# Live Moss



## PrincessStegosaurus (May 27, 2012)

Just a quick question on live moss for use in reptile enclosures to maintain humidity. I've always used packaged moss previously, but my garden lawn is full of the stuff. Presumably, this is the same as the live moss sold in bags as wet/moist moss? (not the compact blocks of it) or the stuff sold on ebay by the litre as suitable for reptiles? 

How would I go about harvesting this for use in my reptile enclosures? Obviously picking it and shoving it in isn't advised as it'll be filthy. But if I were to rinse it, how far would I have to go before it'd be considered safe? 

Rinsing in water until it's clean? Boil it? Spray with disinfectant spray like F10/Trigene? Soak in disinfectant spray? Autoclave it? - Would autoclaving kill it/dry it to a powdery crisp? It's really nice moss so I'd quite like to use it rather than buy some.


----------



## Tarron (May 30, 2010)

PrincessStegosaurus said:


> Just a quick question on live moss for use in reptile enclosures to maintain humidity. I've always used packaged moss previously, but my garden lawn is full of the stuff. Presumably, this is the same as the live moss sold in bags as wet/moist moss? (not the compact blocks of it) or the stuff sold on ebay by the litre as suitable for reptiles?
> 
> How would I go about harvesting this for use in my reptile enclosures? Obviously picking it and shoving it in isn't advised as it'll be filthy. But if I were to rinse it, how far would I have to go before it'd be considered safe?
> 
> Rinsing in water until it's clean?

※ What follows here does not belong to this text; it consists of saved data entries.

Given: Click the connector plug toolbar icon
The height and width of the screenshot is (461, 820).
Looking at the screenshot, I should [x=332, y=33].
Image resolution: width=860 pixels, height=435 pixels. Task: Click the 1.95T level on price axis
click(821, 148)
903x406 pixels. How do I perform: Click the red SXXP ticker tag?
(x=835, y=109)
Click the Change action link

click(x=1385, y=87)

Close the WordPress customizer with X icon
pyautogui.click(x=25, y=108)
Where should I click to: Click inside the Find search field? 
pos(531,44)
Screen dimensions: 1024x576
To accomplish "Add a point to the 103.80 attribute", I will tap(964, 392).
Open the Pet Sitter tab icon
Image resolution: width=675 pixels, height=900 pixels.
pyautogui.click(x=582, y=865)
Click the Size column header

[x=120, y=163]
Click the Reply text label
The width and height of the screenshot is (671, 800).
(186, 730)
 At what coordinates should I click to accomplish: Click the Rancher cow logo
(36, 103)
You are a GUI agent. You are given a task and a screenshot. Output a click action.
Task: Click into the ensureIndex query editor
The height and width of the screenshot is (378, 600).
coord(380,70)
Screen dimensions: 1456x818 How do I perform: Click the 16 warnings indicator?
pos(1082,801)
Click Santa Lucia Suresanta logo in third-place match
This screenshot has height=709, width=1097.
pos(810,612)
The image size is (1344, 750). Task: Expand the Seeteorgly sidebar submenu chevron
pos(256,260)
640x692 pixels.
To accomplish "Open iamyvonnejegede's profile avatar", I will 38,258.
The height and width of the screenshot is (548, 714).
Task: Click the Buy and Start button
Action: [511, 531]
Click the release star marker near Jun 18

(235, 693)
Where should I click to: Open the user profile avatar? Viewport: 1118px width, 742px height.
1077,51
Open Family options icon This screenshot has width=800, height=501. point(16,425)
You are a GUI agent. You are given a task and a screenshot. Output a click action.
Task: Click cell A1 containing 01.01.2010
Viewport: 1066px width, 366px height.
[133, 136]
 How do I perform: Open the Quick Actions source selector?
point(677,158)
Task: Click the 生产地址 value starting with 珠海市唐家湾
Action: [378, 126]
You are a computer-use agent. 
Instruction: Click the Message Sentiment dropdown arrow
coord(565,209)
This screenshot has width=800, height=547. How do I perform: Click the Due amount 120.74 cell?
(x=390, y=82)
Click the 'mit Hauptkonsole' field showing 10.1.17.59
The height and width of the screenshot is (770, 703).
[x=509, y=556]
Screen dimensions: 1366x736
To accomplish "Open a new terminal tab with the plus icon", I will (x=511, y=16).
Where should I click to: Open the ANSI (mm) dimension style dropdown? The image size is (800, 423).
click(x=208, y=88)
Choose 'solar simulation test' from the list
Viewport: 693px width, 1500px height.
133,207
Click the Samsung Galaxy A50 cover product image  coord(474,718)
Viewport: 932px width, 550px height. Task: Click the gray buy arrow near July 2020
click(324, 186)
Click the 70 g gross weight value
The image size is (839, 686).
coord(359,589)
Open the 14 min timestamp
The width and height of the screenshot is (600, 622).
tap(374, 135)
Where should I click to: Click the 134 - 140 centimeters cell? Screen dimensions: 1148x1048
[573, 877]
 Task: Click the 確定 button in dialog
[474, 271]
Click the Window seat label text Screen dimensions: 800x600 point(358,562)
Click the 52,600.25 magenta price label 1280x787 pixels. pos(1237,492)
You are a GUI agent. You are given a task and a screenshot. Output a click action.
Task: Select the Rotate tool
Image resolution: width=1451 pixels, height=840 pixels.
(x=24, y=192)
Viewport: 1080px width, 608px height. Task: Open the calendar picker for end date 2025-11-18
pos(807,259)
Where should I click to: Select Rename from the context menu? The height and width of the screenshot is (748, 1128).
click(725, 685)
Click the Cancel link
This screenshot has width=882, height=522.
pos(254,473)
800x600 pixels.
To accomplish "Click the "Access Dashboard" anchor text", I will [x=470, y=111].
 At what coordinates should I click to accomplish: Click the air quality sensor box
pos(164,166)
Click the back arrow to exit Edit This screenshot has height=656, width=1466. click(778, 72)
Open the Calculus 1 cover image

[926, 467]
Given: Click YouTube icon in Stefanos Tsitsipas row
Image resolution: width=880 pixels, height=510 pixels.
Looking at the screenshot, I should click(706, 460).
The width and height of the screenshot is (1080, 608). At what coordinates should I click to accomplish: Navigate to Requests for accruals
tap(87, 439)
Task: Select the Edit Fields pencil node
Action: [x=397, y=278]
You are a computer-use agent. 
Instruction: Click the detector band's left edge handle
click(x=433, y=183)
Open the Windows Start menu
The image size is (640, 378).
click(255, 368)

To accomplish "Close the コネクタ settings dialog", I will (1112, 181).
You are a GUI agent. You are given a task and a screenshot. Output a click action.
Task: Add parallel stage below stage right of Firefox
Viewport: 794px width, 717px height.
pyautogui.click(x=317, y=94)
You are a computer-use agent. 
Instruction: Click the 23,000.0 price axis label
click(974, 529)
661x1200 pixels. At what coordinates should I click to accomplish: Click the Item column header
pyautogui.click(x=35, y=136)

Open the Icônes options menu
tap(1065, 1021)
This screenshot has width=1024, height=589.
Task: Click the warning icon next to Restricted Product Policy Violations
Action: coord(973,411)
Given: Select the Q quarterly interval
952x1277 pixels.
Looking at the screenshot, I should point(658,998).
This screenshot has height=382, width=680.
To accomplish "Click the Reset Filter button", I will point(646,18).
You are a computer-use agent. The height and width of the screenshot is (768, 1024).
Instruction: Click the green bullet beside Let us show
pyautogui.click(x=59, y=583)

Boil it? Spray with disinfectant spray like F10/Trigene? Soak in disinfectant spray? Autoclave it? - Would autoclaving kill it/dry it to a powdery crisp? It's really nice moss so I'd quite like to use it rather than buy some.


I wouldnt know how to go collecting it properly, but if I were you, id just chuck it in as is. there are so many benefits to a bioactive substrate, and that is what this will lead to. My planted vivs have spring tails, woodlice, pill bugs, etc etc in to keep it clean and tidy :2thumb:

out of interest, what lizard is it for?


----------



## PrincessStegosaurus (May 27, 2012)

It'd be for my boas


----------



## Natrix (Dec 9, 2006)

I've been using it for years.

First thing is whats on it?

Do you have a cat or dog that could of weed on it?
Do you use fertilisers or weed killers that may of got on it?
Are you near a road or drive that could spill polluted rain onto it?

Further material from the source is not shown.